● **Задание 1**
Представьте строки листинга от строки с «The height and» до строки с «feature-row-remove-ads: 移除广告 is» включительно в виде таблицы Markdown со столбцами «Номер» и «Строка листинга», опустив пустые строки. Изображения в ответ не включайте.

В те же дни своей молодости, когда он постригал свои волосы — а лицо его в это время было красивым, свежего и румяного цвета, — он устремлялся к прекрасному Господу с такими словами: «Ах, возлюбленный Господи, будь мои лик и уста такими же алыми, каков вид у всех красных роз, то и тогда Служитель Твой хранил бы их для Тебя и не отдавал бы их никому другому. Поскольку Ты один, любезный Господь, смотришь на сердце, невзирая на внешнее[189]
, то вот сердце мое являет Тебе знак любви, дабы с ним обращаться мне только к Тебе и ни к кому, кроме Тебя».Когда Служитель надевал на себя новое платье или новую рясу, то сперва отправлялся в свое обычное место и молил Владыку небесного, Который даровал ему это самое платье, чтобы Тот ниспослал ему в нем спасение и счастье и помог носить его в согласии со Своей дражайшей волей.

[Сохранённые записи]
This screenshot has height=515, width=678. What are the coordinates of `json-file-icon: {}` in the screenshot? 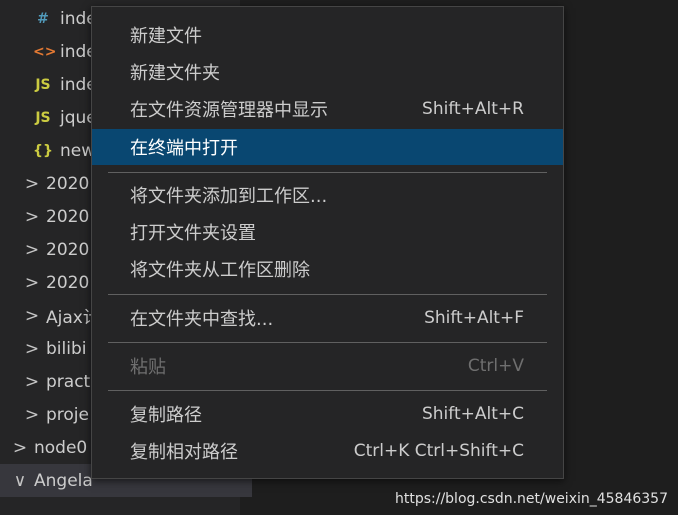 It's located at (43, 150).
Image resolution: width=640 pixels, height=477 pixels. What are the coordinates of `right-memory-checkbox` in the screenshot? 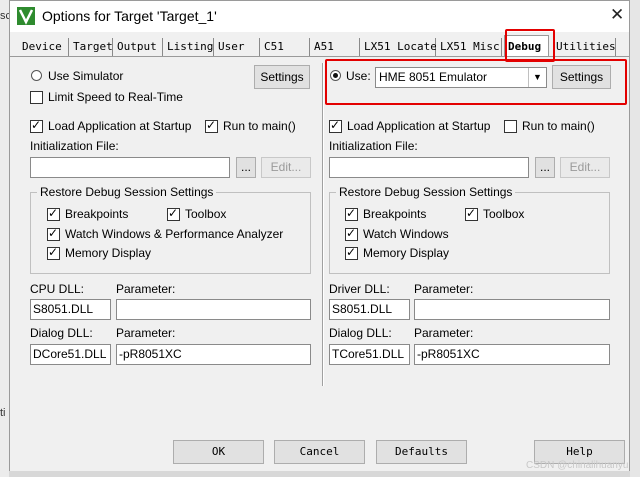 It's located at (352, 252).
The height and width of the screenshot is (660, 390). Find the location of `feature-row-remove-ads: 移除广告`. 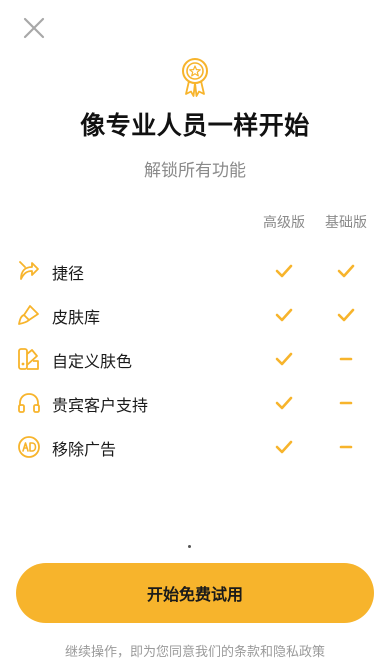

feature-row-remove-ads: 移除广告 is located at coordinates (195, 446).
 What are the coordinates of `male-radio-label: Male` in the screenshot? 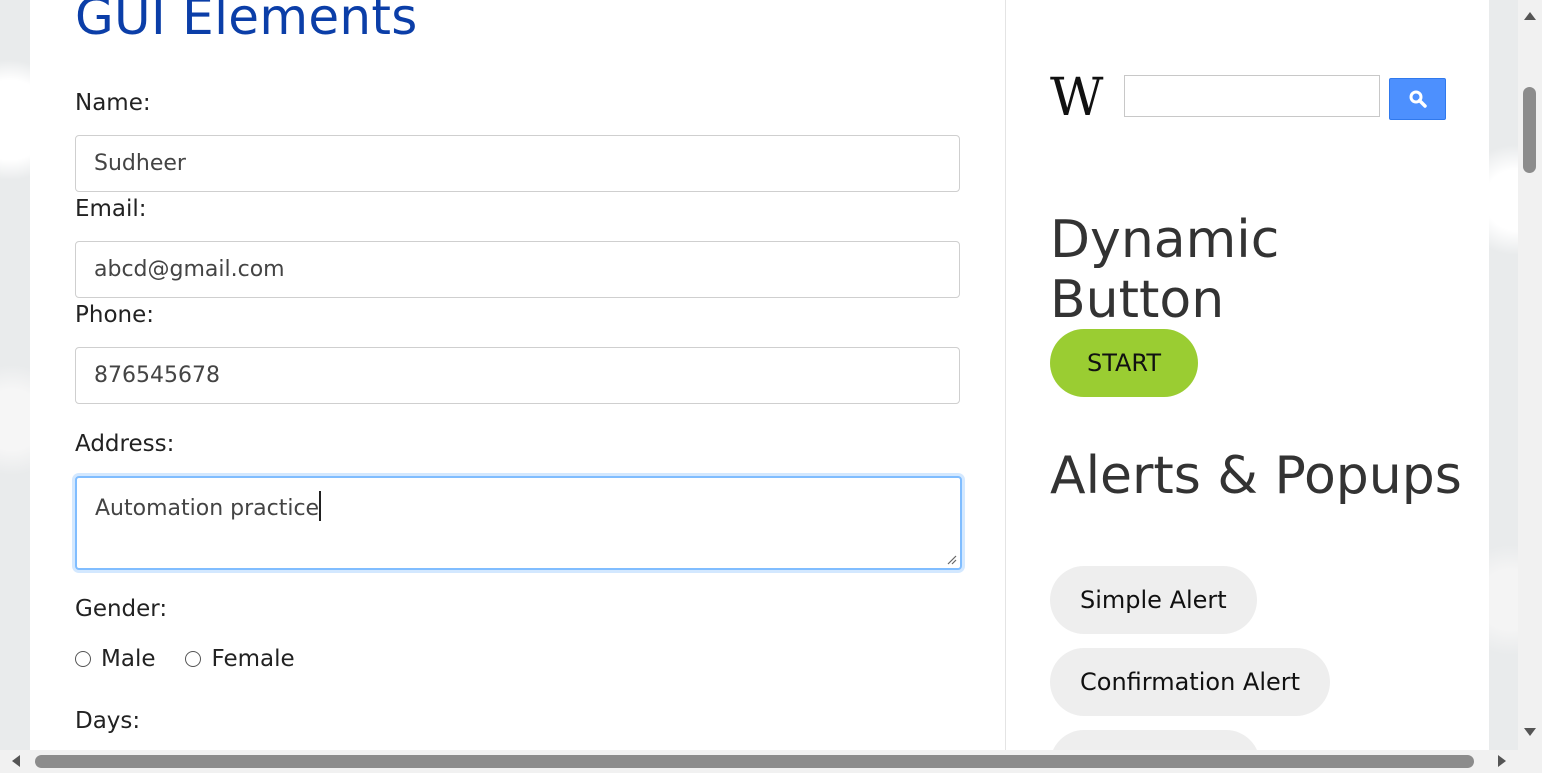 It's located at (128, 659).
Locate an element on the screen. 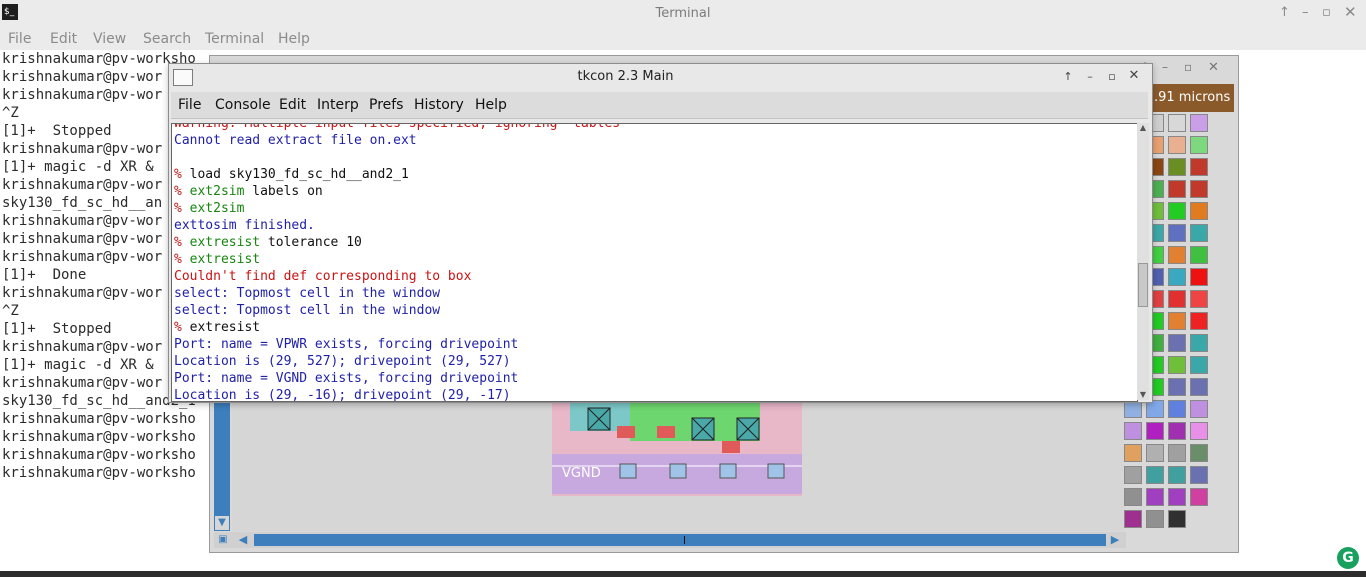 Image resolution: width=1366 pixels, height=577 pixels. magic-maximize-button: ▫ is located at coordinates (1188, 67).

● **Задание 2**
По тексту упражнения о Служителе ответьте на вопросы:
(a) Каким было лицо Служителя в дни молодости, когда он постригал волосы?
(b) С чем сравниваются в его словах лик и уста, будь они алыми?
(c) Куда он сперва отправлялся, надев новое платье или новую рясу?

● **Поле ответа 1**
| Номер | Строка листинга |
|---|---|
| 1 | The height and width of the screenshot is (660, 390). Find the location of `feature-row-remove-ads: 移除广告`.  |
| 2 | feature-row-remove-ads: 移除广告 is located at coordinates (195, 446). |

● **Поле ответа 2**
(a) Красивым, свежего и румяного цвета.
(b) С видом всех красных роз.
(c) В свое обычное место.